━━ 文章節錄

電影《靈魂急轉彎》影評:你的夢想/生活,還好嗎?
靈魂急轉彎影評
喬伊:一個執迷夢想的故事,努力與堅持能否換來實現?
從故事一開始,我覺得喬伊的設定就是令人羨慕的。
因為他有一個明確的夢想。這個夢想不是空想,它有切實的來源,而且給予了喬伊不會去懷疑的快樂和熱情。
這麼一點,足以讓他和真正庸碌的、只是為了生存而生活著的普通人區別開來。
哪怕是死亡,也沒有讓他與夢想分離,他如此篤定。
也因此,女演唱家對他說出了魚找尋大海的故事。我想,那是因為他的音樂夢想是如此緊密地融入他的生活之中。他其實時刻都在享受奔赴自己夢想的過程,而他想象中那個所謂的「高光時刻」,不過是在社會規範和他的意識作用下所形成的一個「目標」罷了,是在百米賽跑之後發給參賽者的榮譽勳章。(實際上,我認為動畫這裡還弱化了現實意義上「功成名就」的目標性,也是為了讓喬伊對夢想的期望更加純粹吧。)

━━━━
━━ 提供資料

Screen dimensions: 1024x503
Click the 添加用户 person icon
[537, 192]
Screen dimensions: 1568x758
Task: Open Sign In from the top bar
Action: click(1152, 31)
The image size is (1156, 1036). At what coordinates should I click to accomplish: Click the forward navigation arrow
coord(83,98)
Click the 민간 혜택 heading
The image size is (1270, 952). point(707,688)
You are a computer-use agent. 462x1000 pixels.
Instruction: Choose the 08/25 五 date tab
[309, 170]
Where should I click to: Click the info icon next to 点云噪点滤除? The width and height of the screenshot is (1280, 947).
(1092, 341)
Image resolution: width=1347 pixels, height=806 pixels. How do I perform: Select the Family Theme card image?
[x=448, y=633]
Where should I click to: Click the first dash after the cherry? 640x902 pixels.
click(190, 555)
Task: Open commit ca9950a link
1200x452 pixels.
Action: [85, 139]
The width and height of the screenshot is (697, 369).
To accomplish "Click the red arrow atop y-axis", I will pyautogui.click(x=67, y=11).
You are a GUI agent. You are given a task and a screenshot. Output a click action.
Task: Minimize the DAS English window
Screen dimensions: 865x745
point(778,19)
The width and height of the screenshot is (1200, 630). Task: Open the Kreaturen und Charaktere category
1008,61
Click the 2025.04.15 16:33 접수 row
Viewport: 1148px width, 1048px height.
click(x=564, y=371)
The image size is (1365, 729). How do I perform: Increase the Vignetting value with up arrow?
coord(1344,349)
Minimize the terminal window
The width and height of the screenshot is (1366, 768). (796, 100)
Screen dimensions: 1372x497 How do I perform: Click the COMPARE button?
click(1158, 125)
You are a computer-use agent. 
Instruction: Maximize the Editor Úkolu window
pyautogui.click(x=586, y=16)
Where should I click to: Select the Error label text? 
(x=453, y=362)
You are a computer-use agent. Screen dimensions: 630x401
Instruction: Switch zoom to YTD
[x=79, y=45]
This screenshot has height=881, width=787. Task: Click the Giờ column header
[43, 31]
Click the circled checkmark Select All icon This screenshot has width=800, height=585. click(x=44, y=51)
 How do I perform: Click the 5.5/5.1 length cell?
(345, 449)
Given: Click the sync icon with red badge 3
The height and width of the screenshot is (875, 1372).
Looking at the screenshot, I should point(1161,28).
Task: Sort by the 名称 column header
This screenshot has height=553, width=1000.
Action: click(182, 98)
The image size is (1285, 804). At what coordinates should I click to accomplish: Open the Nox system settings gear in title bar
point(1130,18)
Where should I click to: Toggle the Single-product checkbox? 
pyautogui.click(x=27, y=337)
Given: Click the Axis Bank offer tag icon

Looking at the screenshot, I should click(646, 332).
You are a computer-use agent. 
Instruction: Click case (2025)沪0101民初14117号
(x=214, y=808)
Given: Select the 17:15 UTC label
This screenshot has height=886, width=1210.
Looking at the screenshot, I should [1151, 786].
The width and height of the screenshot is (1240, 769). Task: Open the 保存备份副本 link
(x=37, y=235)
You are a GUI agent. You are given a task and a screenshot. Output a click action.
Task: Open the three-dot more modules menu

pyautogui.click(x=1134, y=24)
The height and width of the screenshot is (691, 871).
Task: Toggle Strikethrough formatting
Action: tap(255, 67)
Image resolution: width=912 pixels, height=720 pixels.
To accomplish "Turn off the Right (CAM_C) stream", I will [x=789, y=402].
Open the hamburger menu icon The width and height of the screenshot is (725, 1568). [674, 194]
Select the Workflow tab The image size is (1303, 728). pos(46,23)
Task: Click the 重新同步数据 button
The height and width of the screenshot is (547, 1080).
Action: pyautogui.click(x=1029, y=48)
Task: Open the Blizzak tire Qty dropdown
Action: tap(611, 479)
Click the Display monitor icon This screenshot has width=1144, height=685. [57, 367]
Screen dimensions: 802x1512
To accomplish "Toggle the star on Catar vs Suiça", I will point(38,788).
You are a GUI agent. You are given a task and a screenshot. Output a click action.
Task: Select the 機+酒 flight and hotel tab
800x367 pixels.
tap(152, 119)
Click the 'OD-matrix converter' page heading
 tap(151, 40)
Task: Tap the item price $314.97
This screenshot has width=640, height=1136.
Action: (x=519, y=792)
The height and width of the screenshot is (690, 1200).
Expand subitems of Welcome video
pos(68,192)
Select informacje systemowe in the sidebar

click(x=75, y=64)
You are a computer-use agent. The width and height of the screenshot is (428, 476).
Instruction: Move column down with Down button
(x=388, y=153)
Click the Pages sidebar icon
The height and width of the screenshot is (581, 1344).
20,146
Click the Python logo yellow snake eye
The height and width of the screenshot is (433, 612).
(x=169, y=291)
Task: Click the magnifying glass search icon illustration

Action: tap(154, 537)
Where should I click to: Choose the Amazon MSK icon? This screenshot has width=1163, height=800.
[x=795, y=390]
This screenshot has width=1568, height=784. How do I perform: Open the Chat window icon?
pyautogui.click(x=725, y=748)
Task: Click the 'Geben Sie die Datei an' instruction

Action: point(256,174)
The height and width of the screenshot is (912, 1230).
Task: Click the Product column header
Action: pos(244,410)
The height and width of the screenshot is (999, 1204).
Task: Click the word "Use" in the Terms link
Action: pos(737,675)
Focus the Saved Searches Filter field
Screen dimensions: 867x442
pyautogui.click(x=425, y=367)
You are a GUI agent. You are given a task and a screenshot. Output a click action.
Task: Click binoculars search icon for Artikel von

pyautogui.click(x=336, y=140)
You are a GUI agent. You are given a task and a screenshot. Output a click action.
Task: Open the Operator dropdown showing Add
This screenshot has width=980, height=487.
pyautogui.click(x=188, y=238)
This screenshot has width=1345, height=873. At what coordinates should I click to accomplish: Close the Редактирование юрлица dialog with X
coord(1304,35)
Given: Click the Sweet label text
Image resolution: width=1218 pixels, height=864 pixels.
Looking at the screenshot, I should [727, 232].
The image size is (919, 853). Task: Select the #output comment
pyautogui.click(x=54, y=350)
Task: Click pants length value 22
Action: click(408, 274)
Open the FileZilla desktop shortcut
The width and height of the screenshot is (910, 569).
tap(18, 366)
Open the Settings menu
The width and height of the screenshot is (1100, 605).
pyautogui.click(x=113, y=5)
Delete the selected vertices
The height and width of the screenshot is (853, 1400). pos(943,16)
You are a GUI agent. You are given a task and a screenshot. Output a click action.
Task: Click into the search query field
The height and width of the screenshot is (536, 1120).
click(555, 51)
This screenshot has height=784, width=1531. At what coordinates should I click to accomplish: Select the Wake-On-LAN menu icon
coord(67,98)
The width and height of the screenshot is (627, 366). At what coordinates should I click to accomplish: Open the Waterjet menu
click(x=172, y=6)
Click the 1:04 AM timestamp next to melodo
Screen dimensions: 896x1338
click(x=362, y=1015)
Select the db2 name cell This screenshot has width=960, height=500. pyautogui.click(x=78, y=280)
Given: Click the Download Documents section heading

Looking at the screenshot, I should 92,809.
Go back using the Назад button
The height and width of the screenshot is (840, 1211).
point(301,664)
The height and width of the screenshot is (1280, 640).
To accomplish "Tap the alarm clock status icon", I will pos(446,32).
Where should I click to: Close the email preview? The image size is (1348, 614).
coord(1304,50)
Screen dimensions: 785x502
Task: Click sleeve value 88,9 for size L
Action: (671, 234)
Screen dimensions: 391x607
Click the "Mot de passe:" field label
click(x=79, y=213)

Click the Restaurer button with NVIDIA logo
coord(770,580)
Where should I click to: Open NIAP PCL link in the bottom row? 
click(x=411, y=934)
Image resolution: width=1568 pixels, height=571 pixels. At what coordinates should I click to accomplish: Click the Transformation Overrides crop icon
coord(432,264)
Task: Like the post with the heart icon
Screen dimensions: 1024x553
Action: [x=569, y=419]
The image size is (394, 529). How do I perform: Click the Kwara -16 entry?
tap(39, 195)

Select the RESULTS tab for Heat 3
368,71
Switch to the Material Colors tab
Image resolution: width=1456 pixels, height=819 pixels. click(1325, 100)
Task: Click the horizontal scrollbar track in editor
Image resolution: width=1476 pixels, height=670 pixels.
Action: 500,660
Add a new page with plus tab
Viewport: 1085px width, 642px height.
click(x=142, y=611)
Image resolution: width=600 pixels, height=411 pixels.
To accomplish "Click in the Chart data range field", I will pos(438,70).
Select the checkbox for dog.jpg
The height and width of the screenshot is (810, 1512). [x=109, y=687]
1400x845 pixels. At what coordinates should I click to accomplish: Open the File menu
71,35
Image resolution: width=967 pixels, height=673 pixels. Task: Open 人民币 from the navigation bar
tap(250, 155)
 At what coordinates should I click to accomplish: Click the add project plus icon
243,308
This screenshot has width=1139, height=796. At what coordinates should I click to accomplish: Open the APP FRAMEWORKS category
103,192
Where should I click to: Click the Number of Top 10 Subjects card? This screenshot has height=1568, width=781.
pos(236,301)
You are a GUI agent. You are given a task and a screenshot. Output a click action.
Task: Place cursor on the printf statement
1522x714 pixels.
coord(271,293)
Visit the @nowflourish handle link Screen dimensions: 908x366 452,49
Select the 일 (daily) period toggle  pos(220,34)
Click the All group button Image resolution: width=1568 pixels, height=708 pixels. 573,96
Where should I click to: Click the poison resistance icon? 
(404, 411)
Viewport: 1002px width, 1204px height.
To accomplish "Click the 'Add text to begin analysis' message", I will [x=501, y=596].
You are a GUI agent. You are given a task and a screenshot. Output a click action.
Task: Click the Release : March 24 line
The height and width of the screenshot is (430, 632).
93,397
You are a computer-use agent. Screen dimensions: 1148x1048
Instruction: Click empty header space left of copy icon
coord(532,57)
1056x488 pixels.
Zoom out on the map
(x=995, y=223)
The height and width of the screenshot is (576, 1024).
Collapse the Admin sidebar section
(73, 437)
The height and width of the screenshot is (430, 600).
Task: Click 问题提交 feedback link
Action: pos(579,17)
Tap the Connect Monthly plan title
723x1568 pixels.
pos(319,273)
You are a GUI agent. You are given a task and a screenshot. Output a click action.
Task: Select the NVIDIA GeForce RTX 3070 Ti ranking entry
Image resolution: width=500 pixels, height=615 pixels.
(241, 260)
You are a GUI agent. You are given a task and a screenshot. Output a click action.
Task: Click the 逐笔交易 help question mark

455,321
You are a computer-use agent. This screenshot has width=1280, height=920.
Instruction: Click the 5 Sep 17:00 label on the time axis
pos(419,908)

━━━━

練習要求 →
[1] 根據《靈魂急轉彎》影評,判斷下面三句話對不對,每句答「對」或「不對」,並照原文引出判斷依據:(a) 作者認為喬伊的夢想只是空想;(b) 就算是死亡,也沒有讓喬伊和夢想分開;(c) 對喬伊講魚找尋大海故事的人是女演唱家。
[2] 在《靈魂急轉彎》影評裡,作者把喬伊想像中的「高光時刻」比作什麼?
[3] 從《靈魂急轉彎》影評的最後一句後面接著寫一段。

逐題答案 →
[1]
(a) 不對:「這個夢想不是空想,它有切實的來源」
(b) 對:「哪怕是死亡,也沒有讓他與夢想分離」
(c) 對:「女演唱家對他說出了魚找尋大海的故事」

[2] 比作在百米賽跑之後發給參賽者的榮譽勳章。

[3]
而嘗試將其推開來,我們的夢想真的只是water和ocean的區別嗎?我們真的生活在追求理想之中嗎?對夢想家而言,很多時候可能是water和fire、甚至是sky的區別吧?也許,我們的夢想是頭頂明月,而我們還走在泥濘道路上,生存的壓力、社會的束縛、種種不得而知的恐懼和憂慮,讓我們無從去、不敢去嘗試伸手摘月。再或者,有些夢想是需要「對抗性」的,馬丁路德金喊出「我有一個夢想」,他可曾認為自己是一隻已經存在於大海中的魚?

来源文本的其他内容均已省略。